Claims 2 and 11 are anticipated because Wu teaches that the content of ruthenium element in the AS1411@RuPEP nanoprobe is 4.83 wt% which anticipates the claimed 3-10 wt%. Wu at page 5 of 17, right col., paragraph 2, line 8-9.
Claims 3, 10 and 12 are anticipated because Wu teaches that the particle size of his nanoprobe AS1411@RuPEP is 200-500 nm. Wu at page 5 of 17, right col., paragraph 2, line 22-23.
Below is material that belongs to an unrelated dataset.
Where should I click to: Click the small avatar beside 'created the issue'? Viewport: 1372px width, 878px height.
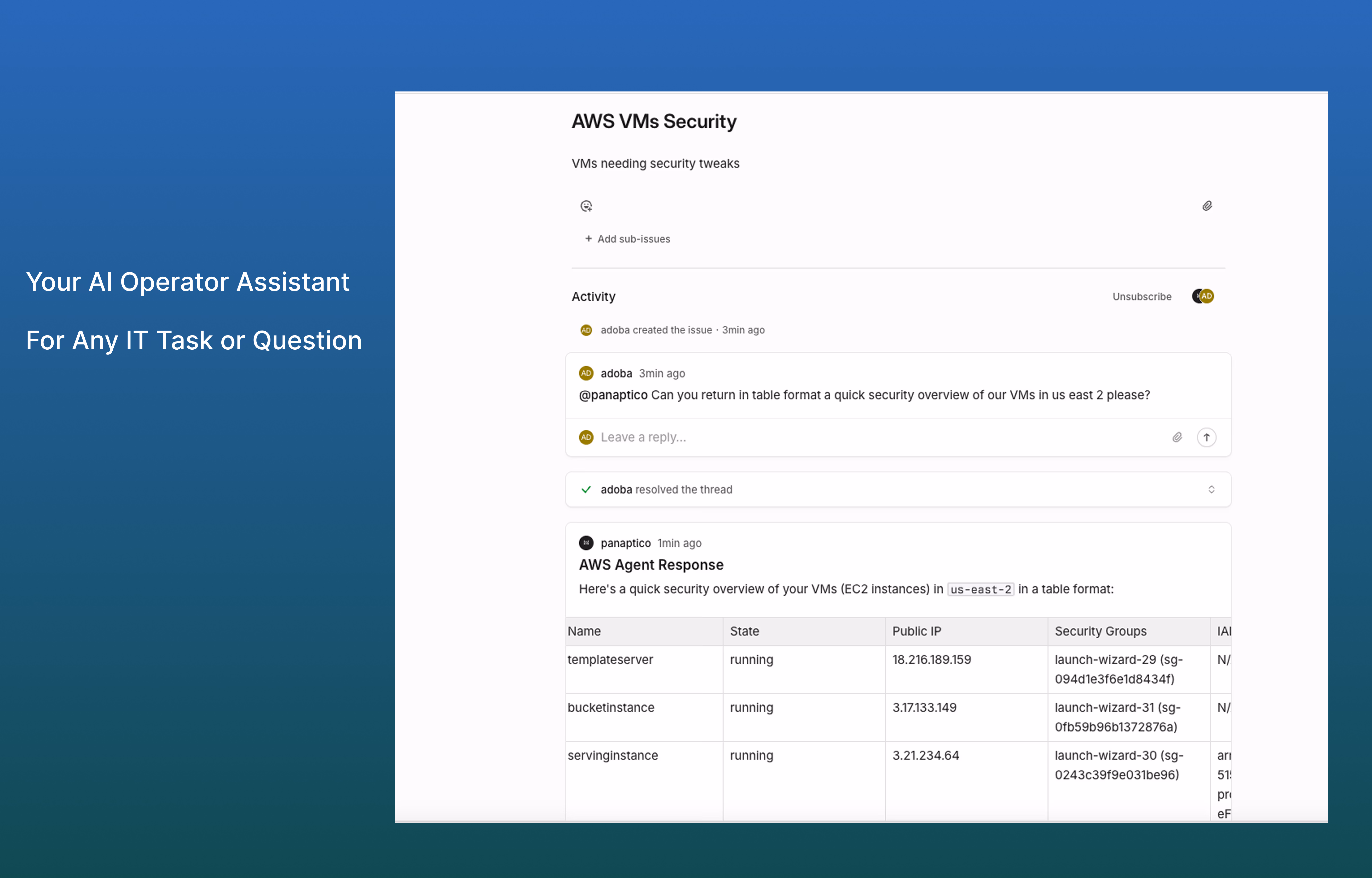pos(586,330)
Claims 8-9 and 13-14 are anticipated because Wu teaches to use the nanoprobe AS1411@RuPEP for tumor image in mice bearing MDA-MB-231 tumor cells. Wu at page 2 of 10, right col, paragraph 1, line 7-9.
Claim Rejections - 35 USC § 103
The following is a quotation of 35 U.S.C. 103 which forms the basis for all obviousness rejections set forth in this Office action:
A patent for a claimed invention may not be obtained, notwithstanding that the claimed invention is not identically disclosed as set forth in section 102, if the differences between the claimed invention and the prior art are such that the claimed invention as a whole would have been obvious before the effective filing date of the claimed invention to a person having ordinary skill in the art to which the claimed invention pertains. Patentability shall not be negated by the manner in which the invention was made.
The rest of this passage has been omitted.